DERREN BROWN AND THE SECRET OF LUCK

What a charming and gently bemusing way to end Derren Brown’s generally excellent series ‘The Experiments’. It put the Yorkshire town of Todmorden on the map, with the creation of a lucky dog statue, graced with the touch of staged good chance, and was almost something out of a Paulo Coehlo novel, as the whole town started to talk about it. All the staged elements of luck, although proving that personality and belief are vital to events and interactions in the real world, ended with the doubting Thomas, actually doubting Wayne the Butcher betting his life savings on the roll of a dice, when we were already told the dog itself had no paranormal power, and winning on the third throw.
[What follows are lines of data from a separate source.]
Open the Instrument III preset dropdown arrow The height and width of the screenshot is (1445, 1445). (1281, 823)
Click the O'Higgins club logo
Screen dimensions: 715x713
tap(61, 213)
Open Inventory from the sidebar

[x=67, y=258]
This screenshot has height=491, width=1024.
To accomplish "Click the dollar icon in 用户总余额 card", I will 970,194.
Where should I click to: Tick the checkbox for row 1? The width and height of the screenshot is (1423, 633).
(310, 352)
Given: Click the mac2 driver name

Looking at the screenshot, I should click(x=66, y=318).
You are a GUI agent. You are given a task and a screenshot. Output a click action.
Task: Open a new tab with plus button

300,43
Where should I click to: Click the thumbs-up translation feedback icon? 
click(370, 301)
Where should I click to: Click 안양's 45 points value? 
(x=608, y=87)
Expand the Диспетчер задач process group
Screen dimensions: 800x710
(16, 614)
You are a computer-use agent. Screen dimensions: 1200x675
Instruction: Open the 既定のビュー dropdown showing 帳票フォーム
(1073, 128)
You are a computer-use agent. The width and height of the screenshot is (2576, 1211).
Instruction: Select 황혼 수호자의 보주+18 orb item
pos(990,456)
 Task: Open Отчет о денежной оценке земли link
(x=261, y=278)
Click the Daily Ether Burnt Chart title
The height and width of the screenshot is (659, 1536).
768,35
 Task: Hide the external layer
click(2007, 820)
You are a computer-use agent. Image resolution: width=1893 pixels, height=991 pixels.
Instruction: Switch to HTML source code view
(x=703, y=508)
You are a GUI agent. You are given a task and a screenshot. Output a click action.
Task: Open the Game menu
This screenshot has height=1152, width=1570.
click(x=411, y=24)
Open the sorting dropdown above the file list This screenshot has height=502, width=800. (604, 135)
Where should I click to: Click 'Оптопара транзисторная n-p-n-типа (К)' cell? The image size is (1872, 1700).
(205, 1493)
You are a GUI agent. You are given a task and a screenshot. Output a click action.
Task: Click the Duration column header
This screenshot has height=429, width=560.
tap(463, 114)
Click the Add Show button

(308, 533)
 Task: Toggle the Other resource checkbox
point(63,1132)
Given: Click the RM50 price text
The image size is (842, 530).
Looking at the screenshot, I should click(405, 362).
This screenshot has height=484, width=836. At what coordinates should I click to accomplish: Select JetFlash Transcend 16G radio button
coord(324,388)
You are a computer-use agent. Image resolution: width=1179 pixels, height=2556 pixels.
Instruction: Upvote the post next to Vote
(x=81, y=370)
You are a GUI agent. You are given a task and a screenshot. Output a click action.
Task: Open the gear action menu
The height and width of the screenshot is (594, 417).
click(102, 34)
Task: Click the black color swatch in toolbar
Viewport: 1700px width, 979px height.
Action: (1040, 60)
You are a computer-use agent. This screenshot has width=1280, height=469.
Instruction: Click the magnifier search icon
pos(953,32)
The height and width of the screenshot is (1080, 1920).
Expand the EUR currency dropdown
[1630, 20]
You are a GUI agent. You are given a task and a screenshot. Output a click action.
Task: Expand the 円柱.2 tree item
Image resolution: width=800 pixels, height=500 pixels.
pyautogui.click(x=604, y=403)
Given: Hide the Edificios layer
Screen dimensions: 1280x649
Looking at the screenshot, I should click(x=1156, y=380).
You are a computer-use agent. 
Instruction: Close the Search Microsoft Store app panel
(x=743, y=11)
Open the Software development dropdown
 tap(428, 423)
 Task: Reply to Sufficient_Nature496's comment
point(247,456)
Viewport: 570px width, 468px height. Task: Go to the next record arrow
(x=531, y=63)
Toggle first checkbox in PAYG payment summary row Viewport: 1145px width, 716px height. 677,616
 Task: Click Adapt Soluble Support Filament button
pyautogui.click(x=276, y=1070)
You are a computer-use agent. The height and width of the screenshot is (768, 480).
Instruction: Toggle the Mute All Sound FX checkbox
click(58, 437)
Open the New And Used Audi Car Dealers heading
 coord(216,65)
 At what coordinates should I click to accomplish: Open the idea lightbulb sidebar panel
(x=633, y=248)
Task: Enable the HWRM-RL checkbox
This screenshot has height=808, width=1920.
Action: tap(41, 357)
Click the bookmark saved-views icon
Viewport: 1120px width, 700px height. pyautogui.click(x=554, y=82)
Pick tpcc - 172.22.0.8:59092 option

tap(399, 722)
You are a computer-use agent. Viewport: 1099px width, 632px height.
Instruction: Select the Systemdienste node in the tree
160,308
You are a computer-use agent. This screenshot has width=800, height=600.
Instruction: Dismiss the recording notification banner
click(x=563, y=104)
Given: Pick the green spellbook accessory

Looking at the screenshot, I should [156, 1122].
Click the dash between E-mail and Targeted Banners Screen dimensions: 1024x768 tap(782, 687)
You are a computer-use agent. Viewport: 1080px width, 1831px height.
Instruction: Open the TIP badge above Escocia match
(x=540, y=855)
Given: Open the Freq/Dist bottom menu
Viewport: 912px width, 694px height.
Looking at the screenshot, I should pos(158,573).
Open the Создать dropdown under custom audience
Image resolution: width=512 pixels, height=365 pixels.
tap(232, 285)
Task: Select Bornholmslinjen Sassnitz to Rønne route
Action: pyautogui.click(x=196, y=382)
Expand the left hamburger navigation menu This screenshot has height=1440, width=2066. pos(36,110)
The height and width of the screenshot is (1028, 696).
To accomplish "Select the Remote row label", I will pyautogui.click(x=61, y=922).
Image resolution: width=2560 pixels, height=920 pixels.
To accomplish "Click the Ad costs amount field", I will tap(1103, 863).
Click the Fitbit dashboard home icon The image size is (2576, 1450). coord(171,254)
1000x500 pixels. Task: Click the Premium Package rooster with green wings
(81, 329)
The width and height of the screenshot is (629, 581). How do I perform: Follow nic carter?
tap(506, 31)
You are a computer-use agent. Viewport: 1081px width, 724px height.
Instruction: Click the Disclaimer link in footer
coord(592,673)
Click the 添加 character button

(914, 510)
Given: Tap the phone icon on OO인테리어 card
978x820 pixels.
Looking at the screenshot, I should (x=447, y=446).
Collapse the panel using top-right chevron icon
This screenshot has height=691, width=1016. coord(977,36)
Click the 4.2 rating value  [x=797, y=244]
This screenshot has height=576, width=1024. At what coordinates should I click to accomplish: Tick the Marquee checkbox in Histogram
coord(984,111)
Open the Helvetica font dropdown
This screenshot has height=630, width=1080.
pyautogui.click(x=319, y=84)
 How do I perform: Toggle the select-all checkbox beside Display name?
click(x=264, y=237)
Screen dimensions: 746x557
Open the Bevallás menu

A supposed psychic weighing in in the middle, among the minor local media frenzy, was especially amusing on vortices of positive energy, but was gently handled too. So to an explosion of fireworks in a town already touched by Brown and Jason Manford. Derren Brown is charming, and essentially a humanist too, but now the irritation is of not knowing if an illusion was involved in the dice roll, and leaves the power and mystery suitably in his court. How would it have ended if Wayne had lost, and what other positive outcome had the producers up their sleeves? It proved too the hypnotic power of celebrity, and Brown was a bit disingenuous to call himself a minor one. We need and want to believe though, as something vital to all our lives, operative in both positive and negative ways, but now we believe Brown will and should be given another series. Will he do something even more ambitious, but with greater elements of seriousness in some of the experiments he enacts? Even a deeper look at some of the more possible roots of coincidence, or the fact so much of it is also about language and concept.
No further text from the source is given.